Jamie mostrou esta fragilidade e inseguro no início da sério quando ficou com medo dos policiais e fez xixi na calça, ele é um símbolo desta adolescência largada e desamparada.

Os adultos perdidos e totalmente despreparados são demostrados pelos professores e dirigentes da escola que faltava intervenção, liderança, orientação, transformando a escola em um espaço em que o sofrimento do aluno e a violência é normatizado, os problemas são ignorados até que se tornam incontroláveis.

A sociedade atual vem sendo contaminada pelos efeitos dos discursos de ódio e pelas fakes News que invadem as famílias deixando um clima de insegurança, incertezas e incita a violência em detrimento ao amoroso.

Este movimento colabora para que cada vez mais os seres humanos se desumanizam e ataquem uns aos outros.

Na série foi um fator abordado quando os pais de Jamie passam a serem perseguidos, julgados, condenados e rotulados.

Inconsciente

As pessoas condenam essa família e fecham os olhos para os seus próprios atos violentos.
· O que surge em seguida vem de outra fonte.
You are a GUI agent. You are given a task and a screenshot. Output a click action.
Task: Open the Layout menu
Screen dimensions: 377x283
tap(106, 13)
A sociedade continuará julgando, e projetando no outro aquilo que é seu, não enxergam o que acontece dentro da sua própria casa, do seu próprio eu. 

A série mostra também de que existe possibilidades de estabelecer um dialogo com os adolescentes de uma forma eficaz, a cena que a psicóloga entra em cena para falar com Jamie.

Um profissional preparado pode ajudar os adolescentes a se conectarem com os seus aspectos emocionais conflituosos que estão adormecidos no inconsciente e quebrarem resistências marcados pelo silêncio, negações e outras defesas psíquicas.

A importância de um profissional bem-preparado é fundamental e pode ajudar os jovens a se entenderem e crescerem emocionalmente.

A fala de Jamie em relação ao bom profissional fica explicitado quando ele diz a psicóloga de que o outro profissional não fazia perguntas tão difíceis.

O que um tratava as coisas com superficialidade e o outro procurava aprofundar e buscar as causas emocionais que o levou a cometer o crime. 

Psicanaliticamente pode-se dizer que o analista tem instrumentos e manejos técnicos que podem acessar as representações inconscientes e trazê-las ao consciente para serem refletidas e elaboradas. 

As intervenções da profissional fizeram com que ele finalmente se expor em atos o que ele até então silenciava.

No final da serie o desfecho foi a fala “a vida segue”, pode-se abrir uma reflexão no sentido de que os policiais seguiram fazendo o seu trabalho, a escola segue seu curso, os professores continuaram na sua impossibilidade de educar, os pais precisarão encontrar e reconstruir a vida, a irmã vai precisar lidar com o peso do estigma de ser irmã do ocorrido, a sociedade continuará julgando e condenando.

Pulsão de morte

Será que os telespectadores farão uma reflexão do momento atual sociofamiliar que estamos vivendo ou será só uma maneira de descarregar suas tensões através da trama e continuarão cegos achando que a desgraça só chega na casa dos outros e na minha está tudo certo.

 Encerro minhas reflexões trazendo uma fala de Freud que nos diz que a natureza do homem é má e que precisamos desenvolver o nosso afeto amoroso para driblar a nossa própria pulsão de morte.

O sentido da vida humana é manter-se humanizado, somos seres de ligações afetivas e nada substitui o contato afetivo, a linguagem os laços sociais. Nenhuma máquina poderá reproduzir o calor de um abraço.